● Instructions for the task
The expected output is a copy of every line in the records with the string "sidebar".

[Opening Working data section]

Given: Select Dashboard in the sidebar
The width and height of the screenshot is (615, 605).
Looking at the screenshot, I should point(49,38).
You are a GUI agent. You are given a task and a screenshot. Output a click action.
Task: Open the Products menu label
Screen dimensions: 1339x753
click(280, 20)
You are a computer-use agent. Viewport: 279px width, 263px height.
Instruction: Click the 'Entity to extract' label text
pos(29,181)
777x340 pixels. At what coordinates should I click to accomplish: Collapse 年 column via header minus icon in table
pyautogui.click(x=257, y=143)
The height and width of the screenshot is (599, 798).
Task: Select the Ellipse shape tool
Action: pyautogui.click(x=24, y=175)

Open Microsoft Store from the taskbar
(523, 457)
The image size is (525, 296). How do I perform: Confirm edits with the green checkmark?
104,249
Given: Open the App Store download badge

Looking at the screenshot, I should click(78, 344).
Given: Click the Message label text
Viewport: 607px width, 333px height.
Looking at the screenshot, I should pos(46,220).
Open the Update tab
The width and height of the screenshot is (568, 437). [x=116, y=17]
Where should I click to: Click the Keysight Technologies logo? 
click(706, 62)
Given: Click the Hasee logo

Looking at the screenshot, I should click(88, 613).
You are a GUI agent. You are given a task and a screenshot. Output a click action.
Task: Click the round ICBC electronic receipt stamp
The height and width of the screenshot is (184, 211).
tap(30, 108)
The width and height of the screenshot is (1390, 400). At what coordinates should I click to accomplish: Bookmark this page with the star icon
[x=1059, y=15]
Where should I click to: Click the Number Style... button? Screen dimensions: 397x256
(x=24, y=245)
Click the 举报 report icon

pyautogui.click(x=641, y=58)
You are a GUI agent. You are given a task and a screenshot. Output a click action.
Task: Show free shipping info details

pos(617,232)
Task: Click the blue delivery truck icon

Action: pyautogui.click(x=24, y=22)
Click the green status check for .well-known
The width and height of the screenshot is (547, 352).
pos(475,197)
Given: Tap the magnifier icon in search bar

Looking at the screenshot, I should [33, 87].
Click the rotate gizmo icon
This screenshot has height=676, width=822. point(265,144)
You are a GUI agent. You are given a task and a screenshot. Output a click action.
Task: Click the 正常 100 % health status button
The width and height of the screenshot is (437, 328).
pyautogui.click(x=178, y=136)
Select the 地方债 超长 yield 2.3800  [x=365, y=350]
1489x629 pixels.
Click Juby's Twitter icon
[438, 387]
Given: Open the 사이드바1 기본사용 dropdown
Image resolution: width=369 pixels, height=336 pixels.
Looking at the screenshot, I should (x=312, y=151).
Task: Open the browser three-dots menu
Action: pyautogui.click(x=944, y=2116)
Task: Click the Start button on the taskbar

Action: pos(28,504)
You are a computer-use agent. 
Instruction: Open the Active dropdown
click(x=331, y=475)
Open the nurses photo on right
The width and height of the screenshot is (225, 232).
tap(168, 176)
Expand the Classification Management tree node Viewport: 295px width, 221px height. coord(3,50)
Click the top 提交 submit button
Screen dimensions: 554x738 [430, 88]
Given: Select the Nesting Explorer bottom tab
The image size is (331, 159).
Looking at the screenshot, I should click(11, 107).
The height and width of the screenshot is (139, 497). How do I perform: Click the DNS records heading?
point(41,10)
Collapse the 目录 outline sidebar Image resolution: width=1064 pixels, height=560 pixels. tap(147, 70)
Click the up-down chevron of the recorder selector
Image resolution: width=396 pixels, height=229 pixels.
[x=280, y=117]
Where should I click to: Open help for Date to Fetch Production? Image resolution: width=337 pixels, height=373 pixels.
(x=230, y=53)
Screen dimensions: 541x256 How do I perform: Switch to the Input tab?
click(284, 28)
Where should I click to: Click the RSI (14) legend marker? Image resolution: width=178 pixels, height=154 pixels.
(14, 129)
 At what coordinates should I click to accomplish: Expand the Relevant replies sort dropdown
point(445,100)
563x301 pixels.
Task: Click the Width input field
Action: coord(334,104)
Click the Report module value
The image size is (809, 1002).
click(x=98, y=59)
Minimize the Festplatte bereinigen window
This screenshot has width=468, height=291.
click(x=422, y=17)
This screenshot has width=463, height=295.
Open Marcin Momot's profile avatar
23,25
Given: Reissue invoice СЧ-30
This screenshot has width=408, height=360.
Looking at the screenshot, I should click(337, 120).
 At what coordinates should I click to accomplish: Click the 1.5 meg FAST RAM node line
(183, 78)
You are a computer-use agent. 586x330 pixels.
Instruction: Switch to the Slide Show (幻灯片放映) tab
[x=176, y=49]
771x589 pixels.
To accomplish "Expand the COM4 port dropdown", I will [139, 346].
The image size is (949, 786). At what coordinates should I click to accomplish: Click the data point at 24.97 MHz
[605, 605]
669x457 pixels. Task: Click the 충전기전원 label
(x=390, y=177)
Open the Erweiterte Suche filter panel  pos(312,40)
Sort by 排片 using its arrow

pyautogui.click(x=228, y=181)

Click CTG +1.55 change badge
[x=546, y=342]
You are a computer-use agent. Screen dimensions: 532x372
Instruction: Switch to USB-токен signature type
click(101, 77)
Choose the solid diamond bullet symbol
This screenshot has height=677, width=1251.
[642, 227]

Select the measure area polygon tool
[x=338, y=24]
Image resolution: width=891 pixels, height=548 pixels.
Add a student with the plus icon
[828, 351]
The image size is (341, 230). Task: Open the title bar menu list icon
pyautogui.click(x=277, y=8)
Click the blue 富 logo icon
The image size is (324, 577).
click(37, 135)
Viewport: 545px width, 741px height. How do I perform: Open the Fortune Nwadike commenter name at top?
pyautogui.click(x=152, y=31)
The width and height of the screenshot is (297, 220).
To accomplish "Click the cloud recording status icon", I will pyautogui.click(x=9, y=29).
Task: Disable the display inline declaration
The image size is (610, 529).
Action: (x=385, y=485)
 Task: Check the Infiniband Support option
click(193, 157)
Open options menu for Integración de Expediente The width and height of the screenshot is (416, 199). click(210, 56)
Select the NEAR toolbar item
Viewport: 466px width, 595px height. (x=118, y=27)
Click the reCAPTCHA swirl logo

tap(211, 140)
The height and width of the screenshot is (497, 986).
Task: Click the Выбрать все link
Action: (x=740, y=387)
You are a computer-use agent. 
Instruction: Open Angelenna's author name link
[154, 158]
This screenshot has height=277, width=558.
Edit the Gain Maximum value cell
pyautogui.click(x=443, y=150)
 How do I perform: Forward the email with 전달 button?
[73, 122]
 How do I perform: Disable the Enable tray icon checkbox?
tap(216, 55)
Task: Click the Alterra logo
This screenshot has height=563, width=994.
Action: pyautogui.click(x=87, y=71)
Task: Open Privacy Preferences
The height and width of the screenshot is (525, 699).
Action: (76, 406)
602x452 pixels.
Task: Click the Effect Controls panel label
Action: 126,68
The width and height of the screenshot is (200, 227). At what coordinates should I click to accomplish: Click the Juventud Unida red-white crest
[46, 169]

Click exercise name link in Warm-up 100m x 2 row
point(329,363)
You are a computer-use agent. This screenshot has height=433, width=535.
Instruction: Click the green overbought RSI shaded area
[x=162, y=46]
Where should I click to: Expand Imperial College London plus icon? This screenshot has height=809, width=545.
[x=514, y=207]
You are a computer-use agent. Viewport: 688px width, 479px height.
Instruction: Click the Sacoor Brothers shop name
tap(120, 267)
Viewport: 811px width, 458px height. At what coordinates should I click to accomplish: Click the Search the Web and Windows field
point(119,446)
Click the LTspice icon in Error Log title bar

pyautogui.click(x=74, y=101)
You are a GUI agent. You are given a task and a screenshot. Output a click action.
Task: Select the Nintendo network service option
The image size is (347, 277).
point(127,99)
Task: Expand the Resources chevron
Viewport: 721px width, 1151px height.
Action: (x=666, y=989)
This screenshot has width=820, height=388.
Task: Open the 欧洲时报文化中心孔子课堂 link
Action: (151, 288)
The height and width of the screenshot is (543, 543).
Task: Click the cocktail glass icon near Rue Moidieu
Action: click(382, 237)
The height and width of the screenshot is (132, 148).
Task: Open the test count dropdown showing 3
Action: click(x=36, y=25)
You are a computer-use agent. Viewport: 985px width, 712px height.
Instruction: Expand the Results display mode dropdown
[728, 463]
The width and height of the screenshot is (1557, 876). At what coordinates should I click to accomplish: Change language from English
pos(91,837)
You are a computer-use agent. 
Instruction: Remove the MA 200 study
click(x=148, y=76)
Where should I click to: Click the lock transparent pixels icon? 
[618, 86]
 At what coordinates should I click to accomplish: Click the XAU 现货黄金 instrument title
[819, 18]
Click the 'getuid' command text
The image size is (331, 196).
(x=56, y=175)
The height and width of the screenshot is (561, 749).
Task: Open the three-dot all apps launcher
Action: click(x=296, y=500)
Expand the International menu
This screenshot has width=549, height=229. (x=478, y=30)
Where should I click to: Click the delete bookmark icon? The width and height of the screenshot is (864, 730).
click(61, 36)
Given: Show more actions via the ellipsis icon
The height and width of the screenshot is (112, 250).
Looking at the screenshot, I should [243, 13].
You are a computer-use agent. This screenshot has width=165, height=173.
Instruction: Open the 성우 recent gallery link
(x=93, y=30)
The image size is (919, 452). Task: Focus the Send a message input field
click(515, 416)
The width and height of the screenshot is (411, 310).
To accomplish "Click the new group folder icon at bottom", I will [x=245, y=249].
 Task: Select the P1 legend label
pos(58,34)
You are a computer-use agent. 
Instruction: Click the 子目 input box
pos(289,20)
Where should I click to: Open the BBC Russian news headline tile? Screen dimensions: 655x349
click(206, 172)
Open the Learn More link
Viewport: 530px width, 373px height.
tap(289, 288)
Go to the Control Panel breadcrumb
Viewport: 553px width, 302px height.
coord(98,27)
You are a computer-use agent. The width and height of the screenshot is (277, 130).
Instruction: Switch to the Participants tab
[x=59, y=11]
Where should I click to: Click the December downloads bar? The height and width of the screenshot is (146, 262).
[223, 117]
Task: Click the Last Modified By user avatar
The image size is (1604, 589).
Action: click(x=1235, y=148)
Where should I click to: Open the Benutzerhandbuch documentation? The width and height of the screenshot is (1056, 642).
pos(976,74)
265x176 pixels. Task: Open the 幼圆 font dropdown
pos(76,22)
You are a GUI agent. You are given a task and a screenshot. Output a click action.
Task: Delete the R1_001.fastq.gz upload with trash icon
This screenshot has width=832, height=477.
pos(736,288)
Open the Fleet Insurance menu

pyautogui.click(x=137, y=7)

[Closing Working data section]

● Written answer
Given: Select Dashboard in the sidebar
Collapse the 目录 outline sidebar Image resolution: width=1064 pixels, height=560 pixels. tap(147, 70)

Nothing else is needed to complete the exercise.